AbstractMathematical stochastic calculus on Riemannian manifolds is a burgeoning field that merges differential geometry with probability theory to study stochastic processes on curved spaces. This abstract presents an overview of key concepts and results in this interdisciplinary area.
The foundation of stochastic calculus on Riemannian manifolds lies in extending the notions of stochastic differential equations (SDEs) and stochastic integration from Euclidean spaces to manifolds. Key tools include the theory of connections and parallel transport, which provide a framework for defining covariant derivatives and stochastic flows on manifolds.
Central to the study of stochastic processes on Riemannian manifolds is the development of stochastic parallel transport, which generalizes the concept of parallel transport to incorporate stochastic effects. This allows for the analysis of stochastic differential equations driven by Wiener processes or other types of stochastic processes on curved spaces.

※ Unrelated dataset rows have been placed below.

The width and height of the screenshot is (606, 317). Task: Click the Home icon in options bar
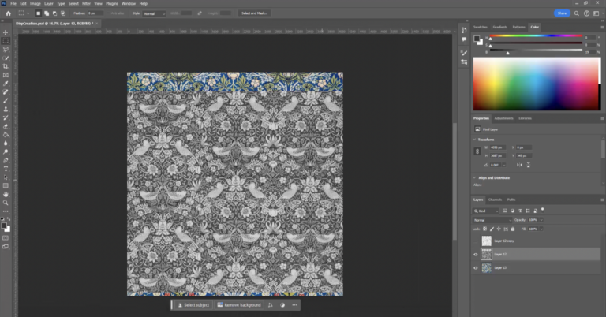(x=8, y=13)
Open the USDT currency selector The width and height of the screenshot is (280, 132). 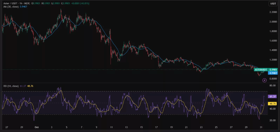pyautogui.click(x=273, y=4)
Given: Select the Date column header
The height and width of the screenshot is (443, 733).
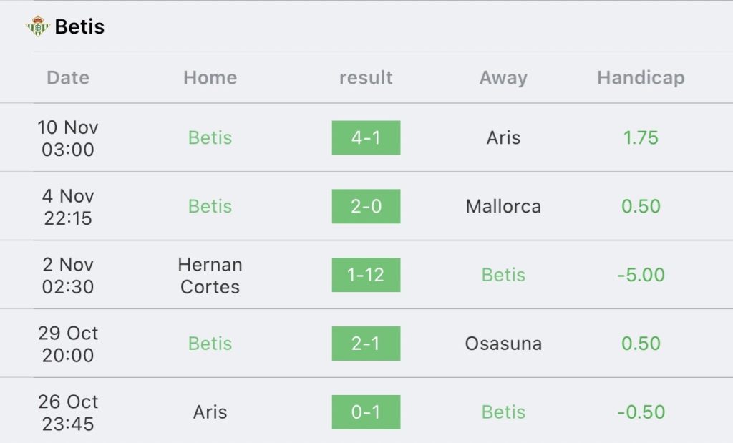Looking at the screenshot, I should tap(68, 77).
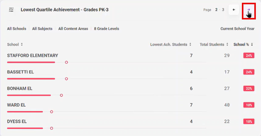Viewport: 261px width, 136px height.
Task: Open the 8 Grade Levels filter
Action: (107, 29)

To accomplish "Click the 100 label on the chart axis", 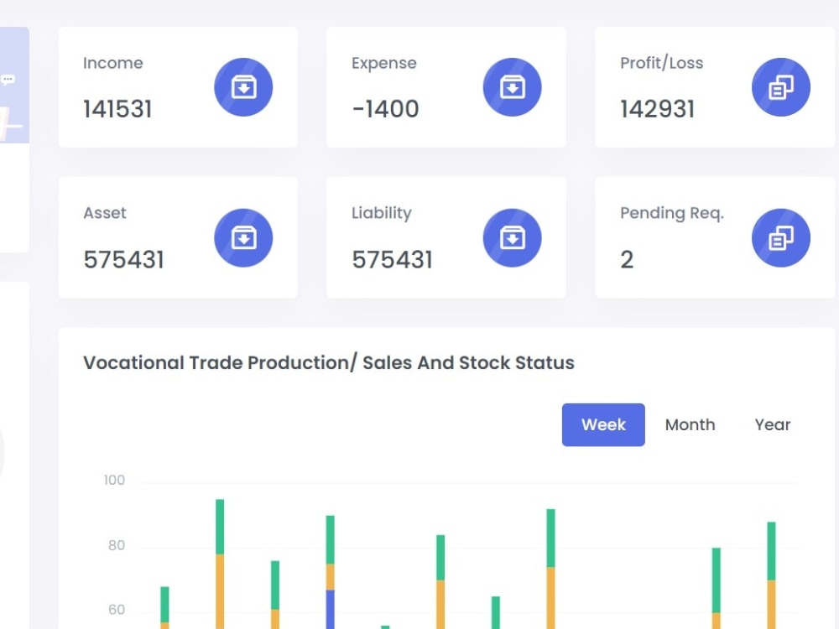I will (114, 480).
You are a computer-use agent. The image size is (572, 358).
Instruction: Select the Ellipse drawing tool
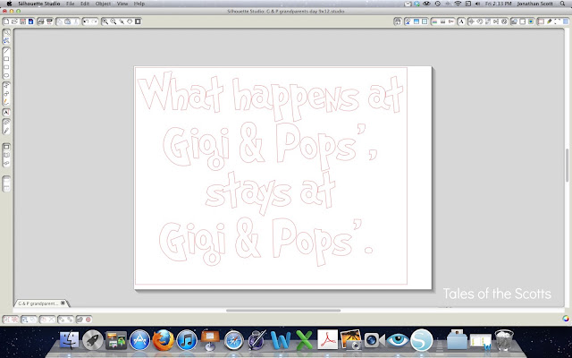coord(6,75)
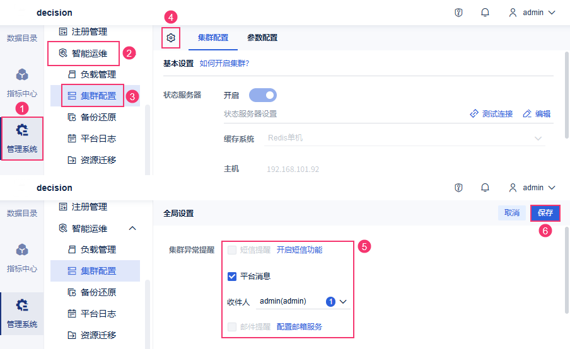
Task: Click the 编辑 pencil edit icon
Action: (x=528, y=114)
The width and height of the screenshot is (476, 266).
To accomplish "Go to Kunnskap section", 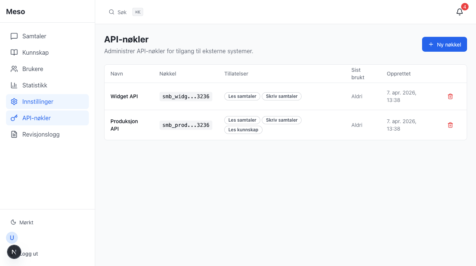I will click(x=35, y=52).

Applications of mathematical stochastic calculus on Riemannian manifolds abound in various fields such as mathematical finance, physics, and biology. For instance, in finance, it enables the modeling of asset prices and portfolio optimization in markets where asset prices evolve on curved spaces. In physics, it provides a framework for describing the behavior of particles subject to random fluctuations in curved spacetimes. In biology, it aids in understanding the dynamics of biological systems evolving on complex manifolds.
Overall, mathematical stochastic calculus on Riemannian manifolds offers a rich theoretical framework for studying stochastic processes in curved spaces, with diverse applications across different scientific disciplines. Ongoing research in this area continues to deepen our understanding of the interplay between geometry and randomness, paving the way for new insights and applications in various fields.